▶ Text
Roxana Saberi made her career as an apologist for Iran in her gushing reports for BBC, NPR (National Public Radio a/k/a National "Palestinian" Radio), and other media outlets for whom she freelanced over how "liberal" the country is. One of those pandering reports, ironically, was from a soccer match, where others of her gender are not allowed to attend and are sent to jail when they do. But not her. She was privileged in Iran and used that privilege as a platform to be a blatant sop. But she used her privileged position to promote the country endlessly and unapologetically. And now that she's been arrested and tried, it's poetic justice at its finest.

While Ms. Saberi could travel to and from Iran at will, hundreds of Iranian Jews are still not allowed to leave. When one of them does leave, his/her family members are held hostage by the government of Iran, until they return. Instead of covering things like this, Ms. Saberi painted a picture of Iran as Candyland, where everything's coming up lollipops and gum drops. Even her father, Reza Saberti of Fargo, acknowledged, she's "only used her position to promote this country [Iran]. For this woman, I'm supposed to be concerned? Whatever she gets, she deserves. Maybe her story will teach other far-left reporters that apologizing for Iran won't protect you, even in Iran.

And I'm really not too concerned about the fates of Laura Ling [propagandist Lisa Ling's sister] and Euna Lee. Who told them to go to North Korea? Who put a gun to Roxana Saberi's head ordering her to go to Iran?

▶ Word and element pointing lines
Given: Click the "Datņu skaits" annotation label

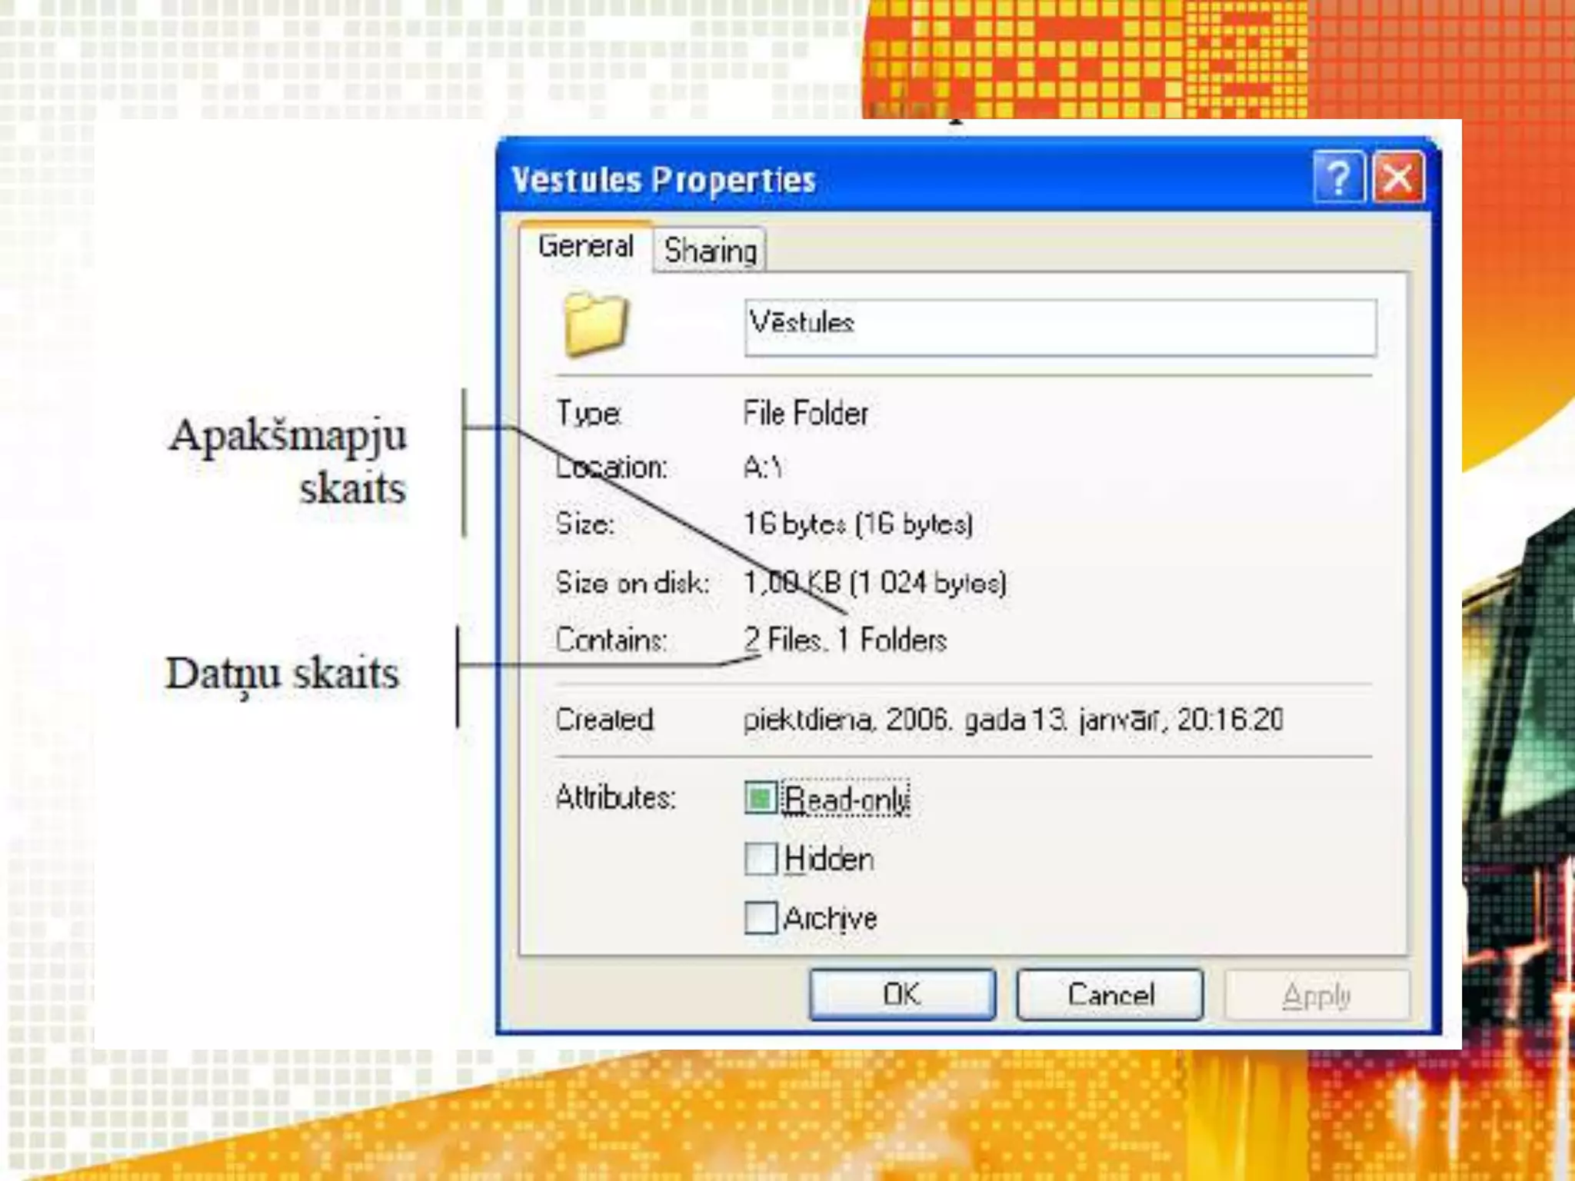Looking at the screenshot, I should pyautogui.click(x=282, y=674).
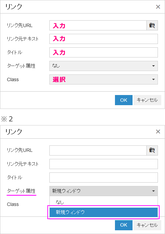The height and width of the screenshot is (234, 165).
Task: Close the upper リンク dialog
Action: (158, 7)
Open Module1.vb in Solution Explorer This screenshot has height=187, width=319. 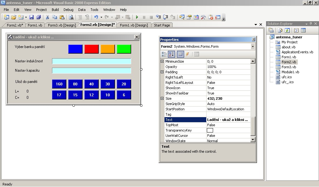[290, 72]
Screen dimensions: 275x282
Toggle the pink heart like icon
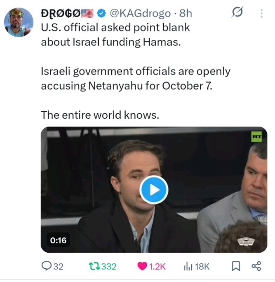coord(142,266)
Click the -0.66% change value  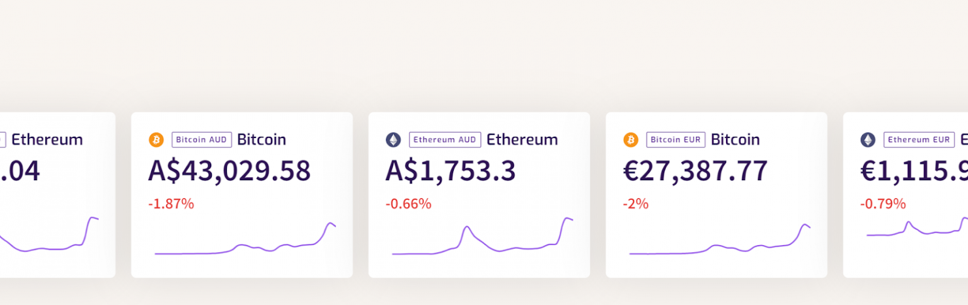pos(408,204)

▶ Tasks
A. Answer these from the piece on Roxana Saberi:
(i) Which two media outlets are named first as ones she reported for?
(ii) According to the piece, what happens to the family members of an Iranian Jew who leaves Iran?
(iii) To which country did Laura Ling and Euna Lee go?
B. Set down a passage from the piece on Roxana Saberi word for word. Begin at the words "And I'm really" and stop after "go to Iran?".
C. Take the piece on Roxana Saberi further, picking up right after its final sentence.

▶ Outputs
A.
(i) BBC and NPR (National Public Radio).
(ii) They are held hostage by the government of Iran until that person returns.
(iii) North Korea.

B.
And I'm really not too concerned about the fates of Laura Ling [propagandist Lisa Ling's sister] and Euna Lee. Who told them to go to North Korea? Who put a gun to Roxana Saberi's head ordering her to go to Iran?

C.
All of them knew the risks about these countries, Iran and North Korea. Yet, they chose to go to these countries anyway. They aren't like some of the innocent people in those countries, who wish for human rights and want to leave but can't get out. These are women who went to dangerous places and are shocked--shocked!--when those dangerous places are exactly as dangerous as even your average naif knows. You play with snakes, you get bitten.

I won't give it a second thought if all three of them rot in jail forever. Sadly, their lives are "more important" than the lives of innocent victims of Iran and North Korea, those who didn't chose to go there but want to get out. And sadly, Saberi's, Ling's, and Lee's lives are getting more press coverage than anyone else's life--than any other of the many human rights hostages and victims of show trials in these countries--because they are liberal reporters for the mainstream media, which exalts its own members and their lives' values above you and me.

This is, incongruously, the most outrage--in fact, the only outrage--the mainstream media has had with anything Iran/Mahmoud Ahmadinejad and North Korea/Kim Jong-Il have ever done.

We're the little people. But these reporters who chose to risk their lives to, among other things, propagandize for Iran are the "important people."

No tears from me for these "reporters." They knew the risks. They assumed those risks. Now, they're whining about the very predictable results.

So sad, too bad.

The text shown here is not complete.